Actual italic or oblique angle for the font. The italic angle is measured in the counterclockwise direction, but FontLab shows it positive here. So the default value is 12º. Use this parameter if you are creating an italic font.

Caret Offset»

The amount by which a slanted highlight on a glyph needs to be shifted to produce the best appearance. Non-slanted fonts should have a setting of zero.

Curve Tension»

Curve tension is a measure of how much a curve deviates from a straight line between two points, from zero to 100%. This parameter is used when you draw curves for your font.

Vertical and Horizontal Stems»

The Stems section is the place to define PS standard stems used in font hinting procedures. See the Stems section of the Hinting a Font article.

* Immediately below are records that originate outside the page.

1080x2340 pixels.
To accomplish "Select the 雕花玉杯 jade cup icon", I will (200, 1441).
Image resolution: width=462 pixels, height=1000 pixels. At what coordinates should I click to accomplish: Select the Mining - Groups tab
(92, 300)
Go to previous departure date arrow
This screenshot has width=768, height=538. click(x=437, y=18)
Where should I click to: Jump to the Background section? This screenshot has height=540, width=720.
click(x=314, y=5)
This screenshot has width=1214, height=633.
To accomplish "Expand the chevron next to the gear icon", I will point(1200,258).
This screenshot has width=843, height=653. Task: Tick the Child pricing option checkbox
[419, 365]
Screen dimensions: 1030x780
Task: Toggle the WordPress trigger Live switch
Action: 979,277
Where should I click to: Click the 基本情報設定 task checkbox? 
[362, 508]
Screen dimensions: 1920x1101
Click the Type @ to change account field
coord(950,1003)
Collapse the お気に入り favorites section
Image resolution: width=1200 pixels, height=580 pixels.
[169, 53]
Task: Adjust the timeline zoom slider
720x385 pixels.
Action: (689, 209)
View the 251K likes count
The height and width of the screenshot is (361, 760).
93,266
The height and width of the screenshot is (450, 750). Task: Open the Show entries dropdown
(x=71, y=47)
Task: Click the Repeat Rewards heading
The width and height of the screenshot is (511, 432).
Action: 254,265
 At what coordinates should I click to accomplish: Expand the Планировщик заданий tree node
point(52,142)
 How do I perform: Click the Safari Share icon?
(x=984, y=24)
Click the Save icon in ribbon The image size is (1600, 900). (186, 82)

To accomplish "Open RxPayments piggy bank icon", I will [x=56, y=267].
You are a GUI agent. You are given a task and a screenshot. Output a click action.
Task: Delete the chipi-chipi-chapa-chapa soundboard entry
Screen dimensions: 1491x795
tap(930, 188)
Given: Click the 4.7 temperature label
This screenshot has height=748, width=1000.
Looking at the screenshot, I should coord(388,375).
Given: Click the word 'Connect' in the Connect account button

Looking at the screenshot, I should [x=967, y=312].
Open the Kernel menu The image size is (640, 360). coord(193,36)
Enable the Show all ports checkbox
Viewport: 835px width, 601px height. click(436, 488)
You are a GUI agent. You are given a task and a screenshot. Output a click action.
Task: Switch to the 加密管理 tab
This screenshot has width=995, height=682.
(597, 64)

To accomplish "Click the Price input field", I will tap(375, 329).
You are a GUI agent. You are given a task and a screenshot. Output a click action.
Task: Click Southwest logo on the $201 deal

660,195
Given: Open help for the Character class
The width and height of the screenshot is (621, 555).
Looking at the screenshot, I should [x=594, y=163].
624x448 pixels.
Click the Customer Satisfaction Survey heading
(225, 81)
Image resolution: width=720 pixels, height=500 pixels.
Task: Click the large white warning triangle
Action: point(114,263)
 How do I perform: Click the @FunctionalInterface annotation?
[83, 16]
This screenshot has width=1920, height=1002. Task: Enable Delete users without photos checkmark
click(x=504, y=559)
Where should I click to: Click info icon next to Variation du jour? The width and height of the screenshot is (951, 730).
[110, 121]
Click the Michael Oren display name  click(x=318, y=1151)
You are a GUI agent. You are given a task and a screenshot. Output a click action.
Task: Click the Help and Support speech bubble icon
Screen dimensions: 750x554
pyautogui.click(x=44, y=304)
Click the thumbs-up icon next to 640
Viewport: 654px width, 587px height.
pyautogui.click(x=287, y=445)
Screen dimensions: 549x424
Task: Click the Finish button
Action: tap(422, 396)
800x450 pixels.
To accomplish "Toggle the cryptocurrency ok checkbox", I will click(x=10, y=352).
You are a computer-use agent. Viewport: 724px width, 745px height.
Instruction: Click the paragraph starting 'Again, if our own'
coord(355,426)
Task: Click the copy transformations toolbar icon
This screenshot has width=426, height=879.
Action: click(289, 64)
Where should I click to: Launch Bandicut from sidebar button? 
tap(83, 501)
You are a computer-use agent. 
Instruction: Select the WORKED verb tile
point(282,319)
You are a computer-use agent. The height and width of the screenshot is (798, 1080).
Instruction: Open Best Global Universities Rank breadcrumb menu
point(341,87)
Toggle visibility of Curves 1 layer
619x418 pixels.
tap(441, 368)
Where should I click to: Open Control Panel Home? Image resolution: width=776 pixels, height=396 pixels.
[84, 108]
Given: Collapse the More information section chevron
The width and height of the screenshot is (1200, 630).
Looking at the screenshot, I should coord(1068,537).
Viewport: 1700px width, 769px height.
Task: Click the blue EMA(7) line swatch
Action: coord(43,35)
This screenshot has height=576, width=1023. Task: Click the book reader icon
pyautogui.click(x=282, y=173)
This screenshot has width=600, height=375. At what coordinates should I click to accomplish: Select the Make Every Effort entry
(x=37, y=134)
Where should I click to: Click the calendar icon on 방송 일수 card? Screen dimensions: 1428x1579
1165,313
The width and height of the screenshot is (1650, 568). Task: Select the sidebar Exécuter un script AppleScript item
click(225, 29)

This section of the Font Info panel lists pre-defined variables (ascender, descender, x_height and caps_height), font guidelines and user-defined parameters that can be used in expressions. The panel lists the variables first, their names are in bold and are preceded by . Next are font guidelines, which are denoted by . The parameters follow last. Their names have a white background and have the icon before them. In this section you can add, remove or modify parameters; as well as change the values of variables. Parameters are named numeric variables that can be used in expressions. They can be especially useful to define heights that are not covered by font dimensions, such as as small caps, or heights for other scripts, like Arabic, Hebrew or Armenian.

To define a new parameter, click on the + button, name the variable and drag the slider to define its value.

To remove an existing parameter, select it in the list and click on the - button.

To modify the value of a parameter or variable, enter the new value in the input area, use the number steppers or the slider. Note that changing the value of a pre-defined variable will change your font’s dimensions.